A Salomé le entró una tos convulsiva, no sabemos si originada por una causa física ó por la necesidad de disimular y no ofrecer á la contemplación de don Gil las arrugas triangulares y el color cárdeno que aparecieron en su cara al oír aquella proposición. María de la Paz se restregó un ojo como si le escociera. Oyóse la voz de doña Paulita que rezaba un latinajo incomprensible.
–Esa joven—continuó Carrascosa,—que se llama … ya no me acuerdo de su nombre. Pues … esa que es tan guapita y tan modesta. De seguro no habrá en la procesión ninguna que la iguale.
–¡Señor don Gil!—exclamó María de la Paz Jesús con explosión de cólera repentina.—¿Cómo se ha figurado usted que yo podía consentir en semejante cosa? Ya le he dicho á usted que esas comitivas me parecen muy indecentes, y si esa niña quisiera prestarse á ser escándalo de la Corte, no entraría más en esta casa. Por parte suya, no dudo que consintiera, porque es tan aficionada á coquetear por ahí, que si la dejaran había de estar todo el día en la calle detrás de los hombres. Pero no … no me hable usted de eso.
–Yo sospechaba desde el principio á dónde iba usted á parar, señor Carrascosa: pero quise aguardar á que se explicase—dijo Salomé con mucho desdén.
–Señoras, veo que son ustedes inflexibles. Conozco mucho la noble entereza del carácter de ustedes y el tesón de sus principios para insistir más sobre este punto.
En aquel momento doña Paulita, que, sin salir de la habitación interior, no perdía sílaba de lo que allí se decía, tomó parte en la conversación, variando de sitio para que la oyeran mejor.
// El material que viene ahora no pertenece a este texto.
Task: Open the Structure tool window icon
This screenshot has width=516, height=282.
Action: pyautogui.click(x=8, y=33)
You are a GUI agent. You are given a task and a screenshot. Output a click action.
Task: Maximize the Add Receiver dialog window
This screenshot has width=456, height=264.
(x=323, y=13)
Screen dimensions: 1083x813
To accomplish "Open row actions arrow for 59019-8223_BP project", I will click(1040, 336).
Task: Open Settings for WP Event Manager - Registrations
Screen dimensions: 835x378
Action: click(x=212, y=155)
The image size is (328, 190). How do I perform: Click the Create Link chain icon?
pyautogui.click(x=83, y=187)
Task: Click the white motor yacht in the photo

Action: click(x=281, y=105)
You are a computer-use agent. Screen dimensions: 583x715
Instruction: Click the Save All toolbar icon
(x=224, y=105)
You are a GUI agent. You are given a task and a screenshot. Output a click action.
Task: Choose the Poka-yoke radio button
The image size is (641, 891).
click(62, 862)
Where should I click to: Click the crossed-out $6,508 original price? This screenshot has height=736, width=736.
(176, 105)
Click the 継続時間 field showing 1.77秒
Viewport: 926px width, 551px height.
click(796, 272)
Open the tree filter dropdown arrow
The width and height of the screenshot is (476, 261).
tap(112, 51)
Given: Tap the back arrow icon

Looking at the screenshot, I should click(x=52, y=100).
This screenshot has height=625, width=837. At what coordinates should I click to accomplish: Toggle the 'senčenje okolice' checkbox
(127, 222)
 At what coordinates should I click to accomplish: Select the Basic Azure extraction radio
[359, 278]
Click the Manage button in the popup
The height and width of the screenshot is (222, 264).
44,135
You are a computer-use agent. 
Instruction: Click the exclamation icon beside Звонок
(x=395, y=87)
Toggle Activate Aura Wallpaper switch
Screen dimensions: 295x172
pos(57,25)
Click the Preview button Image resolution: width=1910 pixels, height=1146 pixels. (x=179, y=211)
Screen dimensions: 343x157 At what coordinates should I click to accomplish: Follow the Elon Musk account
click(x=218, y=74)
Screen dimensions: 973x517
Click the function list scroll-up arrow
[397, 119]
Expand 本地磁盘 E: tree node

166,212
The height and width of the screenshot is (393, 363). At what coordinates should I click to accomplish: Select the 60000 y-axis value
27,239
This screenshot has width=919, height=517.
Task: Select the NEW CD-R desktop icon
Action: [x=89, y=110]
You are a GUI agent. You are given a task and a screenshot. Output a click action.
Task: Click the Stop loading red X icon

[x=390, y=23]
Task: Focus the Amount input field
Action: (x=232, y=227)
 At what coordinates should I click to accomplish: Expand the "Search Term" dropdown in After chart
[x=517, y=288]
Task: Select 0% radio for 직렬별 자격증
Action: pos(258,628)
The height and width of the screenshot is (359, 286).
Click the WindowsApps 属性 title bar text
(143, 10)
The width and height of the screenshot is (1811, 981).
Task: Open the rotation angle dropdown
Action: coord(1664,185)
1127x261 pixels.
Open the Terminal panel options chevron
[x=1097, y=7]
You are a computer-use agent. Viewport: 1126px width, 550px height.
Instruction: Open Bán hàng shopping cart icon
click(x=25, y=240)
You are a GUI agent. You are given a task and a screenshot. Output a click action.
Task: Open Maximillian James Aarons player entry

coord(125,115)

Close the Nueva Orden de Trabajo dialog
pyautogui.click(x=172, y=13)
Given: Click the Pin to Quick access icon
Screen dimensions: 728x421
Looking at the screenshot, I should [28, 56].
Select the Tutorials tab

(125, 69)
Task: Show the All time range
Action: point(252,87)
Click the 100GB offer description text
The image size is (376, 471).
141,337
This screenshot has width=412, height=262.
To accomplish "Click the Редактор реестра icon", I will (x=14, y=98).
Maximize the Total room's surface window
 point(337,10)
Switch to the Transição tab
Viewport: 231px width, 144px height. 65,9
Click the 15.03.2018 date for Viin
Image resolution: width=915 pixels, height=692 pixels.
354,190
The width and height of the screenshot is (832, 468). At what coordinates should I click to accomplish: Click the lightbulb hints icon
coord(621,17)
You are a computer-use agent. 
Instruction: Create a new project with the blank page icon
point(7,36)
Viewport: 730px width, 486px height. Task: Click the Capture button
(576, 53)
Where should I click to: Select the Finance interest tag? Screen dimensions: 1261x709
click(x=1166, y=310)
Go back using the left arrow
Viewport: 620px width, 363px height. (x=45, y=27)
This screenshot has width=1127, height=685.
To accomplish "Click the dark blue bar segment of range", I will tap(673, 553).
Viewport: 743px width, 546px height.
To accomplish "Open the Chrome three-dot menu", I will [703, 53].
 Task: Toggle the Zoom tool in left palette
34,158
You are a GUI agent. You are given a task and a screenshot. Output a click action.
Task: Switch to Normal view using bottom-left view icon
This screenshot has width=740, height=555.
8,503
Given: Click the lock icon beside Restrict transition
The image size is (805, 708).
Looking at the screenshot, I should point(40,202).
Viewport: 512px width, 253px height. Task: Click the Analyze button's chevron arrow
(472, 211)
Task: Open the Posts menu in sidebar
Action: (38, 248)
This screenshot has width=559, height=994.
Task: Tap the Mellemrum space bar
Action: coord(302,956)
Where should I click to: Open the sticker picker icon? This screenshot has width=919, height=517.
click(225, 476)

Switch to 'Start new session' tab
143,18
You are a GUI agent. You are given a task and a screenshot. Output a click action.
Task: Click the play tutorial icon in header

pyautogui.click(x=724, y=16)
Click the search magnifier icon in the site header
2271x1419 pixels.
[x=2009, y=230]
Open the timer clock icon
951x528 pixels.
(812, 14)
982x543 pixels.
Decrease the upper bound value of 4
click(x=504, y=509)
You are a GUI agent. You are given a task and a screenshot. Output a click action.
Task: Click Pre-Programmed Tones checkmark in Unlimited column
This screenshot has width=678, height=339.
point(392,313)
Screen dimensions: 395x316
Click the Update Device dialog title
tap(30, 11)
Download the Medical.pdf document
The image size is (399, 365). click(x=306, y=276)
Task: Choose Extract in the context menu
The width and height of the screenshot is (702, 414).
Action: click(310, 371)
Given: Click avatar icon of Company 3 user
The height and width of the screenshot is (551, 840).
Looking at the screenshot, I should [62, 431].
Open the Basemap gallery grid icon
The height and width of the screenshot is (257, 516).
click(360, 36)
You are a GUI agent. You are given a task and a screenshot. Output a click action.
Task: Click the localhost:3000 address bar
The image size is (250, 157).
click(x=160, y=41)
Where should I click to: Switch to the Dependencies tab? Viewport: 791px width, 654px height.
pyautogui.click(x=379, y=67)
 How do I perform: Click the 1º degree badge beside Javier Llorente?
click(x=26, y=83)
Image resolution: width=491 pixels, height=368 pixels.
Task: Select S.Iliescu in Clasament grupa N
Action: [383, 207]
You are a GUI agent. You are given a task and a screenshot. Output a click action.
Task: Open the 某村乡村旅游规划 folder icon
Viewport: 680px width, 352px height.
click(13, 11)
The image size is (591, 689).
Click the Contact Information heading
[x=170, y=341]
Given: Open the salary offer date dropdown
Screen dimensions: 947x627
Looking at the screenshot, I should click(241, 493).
–¡Oh, Dios mío¡—dijo.—No consentiré yo tal cosa. ¡Hasta las personas más perfectas caen alguna vez! ¡Hasta de los hombres más de bien y de mejor conducta se vale el demonio para sus perversos fines! ¡Quién diría que usted, señor don Gil Carrascosa, había de ser instrumento de perdición para esta pobre muchacha!
–¡Yo, señora mía!
–No: ya sé que es sin querer, que á veces Dios permite que una persona buena sea, sin saberlo, causa de la perdición de otra. No le echo á usted la culpa. Pero esta pobre niña tiene quien vele por ella. No caerá otra vez; que gracias á un buen ángel ha salido ya del abismo la pobrecita, y se ha salvado. Ya está hecho lo principal; de modo que ahora, con una vida ejemplar consagrada enteramente á la oración, su alma se purificará por completo. No temas, niña—añadió, volviéndose del lado en que estaba Clara;—no temas, que no volverás á caer, y si saliste del pantano del mundo, ha sido para continuar pura y sin mancha lejos de él. Y no desconfíes de ella—prosiguió mirando á la sala y dirigiéndose á las dos esfinges: no desconfíes de ella, porque es muy buena.